Use Perron's formula and define $$D (x) = sum_ {k leq x} sigma_0 (n)$$, or $$sigma_0$$ is the usual function of counting the divisors, we can show that
$$D (x) = frac {1} {2 pi i} int_ {c – i infty} ^ {c + i infty} zeta ^ 2 ( omega) frac {x ^ omega } { omega} d omega.$$
So for this purpose, we can just calculate $$D (8)$$ and call it a day. However, for my own needs, I want to redefine $$D (x)$$ by the full above instead. Therefore, why I state the problem for a specific case $$x = 8$$, for example.

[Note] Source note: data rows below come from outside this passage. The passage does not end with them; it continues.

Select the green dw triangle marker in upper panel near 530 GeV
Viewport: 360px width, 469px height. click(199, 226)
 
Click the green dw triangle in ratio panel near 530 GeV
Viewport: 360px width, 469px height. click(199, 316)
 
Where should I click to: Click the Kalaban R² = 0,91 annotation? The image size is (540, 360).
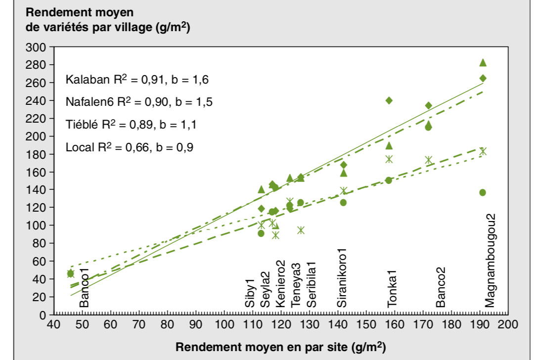click(x=140, y=80)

Considering a modified Bromwich contour which avoids branch cutting and $$z = 0$$, let's call it $$mathcal {B}$$, we can apply the Cauchy residue theorem:
$$oint _ { mathcal {B}} zeta ^ 2 ( omega) frac {8 ^ omega} { omega} d omega = 2 pi i operatorname * {Res} ( zeta ^ 2 ( omega) frac {8 ^ { omega}} { omega}; 1) = 8 (-1 + 2 gamma + ln 8)$$
or $$gamma$$ is the Euler-Mascheroni constant. I got this by extending $$zeta ^ 2 ( omega) frac {8 ^ omega} { omega}$$ in his Laurent series. To obtain the desired integral, it would then be necessary to subtract from this value the parts of the contour which are not the vertical line $$c – iR$$ at $$c + iR$$, subtract them from the residual value obtained, then take the limit as $$R to infty$$ and $$r to 0$$ or $$C_r$$ is the circle of radius $$r$$ where the $$mathcal {B}$$ dodges the origin.

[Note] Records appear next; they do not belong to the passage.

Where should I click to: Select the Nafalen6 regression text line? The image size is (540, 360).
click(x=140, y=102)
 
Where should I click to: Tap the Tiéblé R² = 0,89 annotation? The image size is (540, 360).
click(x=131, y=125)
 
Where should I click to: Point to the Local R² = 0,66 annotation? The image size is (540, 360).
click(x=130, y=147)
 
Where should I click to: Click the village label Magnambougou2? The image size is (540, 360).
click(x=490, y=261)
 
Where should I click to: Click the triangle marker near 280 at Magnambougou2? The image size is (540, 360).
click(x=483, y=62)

Feel free to modify this outline in any shape or form, or consider a positive integer value different from $$x$$.

Posted on

## A simplification of this inequality if it is true? : For \$ t geq 1.22 \$: \$ | zeta (0.5 + it) | leq 0.5 frac {| Gamma (0.5 + it) |} {| Gamma (-0.5 + it) |} \$

When I tried to set limits $$zeta (0.5 + it)$$ using certain transformations on the Gamma function using the function $$f (x) = exp (-n x)$$ all over the beach $$(0, + infty)$$ , For $$Re (s) = frac12$$ and $$t> 0$$ I'm coming to the final limits for $$zeta (0.5 + it)$$ which is represented by the following formal: For $$t geq 1.22$$: $$| zeta (0.5 + it) | leq 0,5 frac {| Gamma (0.5 + it) |} {| Gamma (-0,5 + it) |} tag {1}$$, For the limits of $$Gamma (s)$$ we find that the monotonic increasing function for $$| t | geq 5/4$$ with respect for the real part of $$s$$ and it was wrong with $$| t | leq 1$$ in this article called On the horizontal monotony of $$| Gamma (s) |$$ by Gopala Krishna Srinivasan and P. Zvengrowski, |$$Gamma (s)$$| is given in the introduction to this document for $$s = sigma + i t$$ by this formula:
$$| Gamma ( sigma + it) | = lambda frac { Gamma (1+ sigma)} { sqrt { sigma ^ 2 + t ^ 2}} sqrt { frac {2 pi t} { exp ( pi t) – exp (- pi t)}} tag {2}$$, it seems that the right side of this formal linked to the hyperbolic function cos, now when I tried to plug this formal into the RHS of my limits, it gives me a complicated form such as no simple formula for simplification, my question here how I can simplify RHS OF $$1$$ if this is true?

Note: The motivation for this question is to look for some prime number distribution connections to the Gaussian distribution.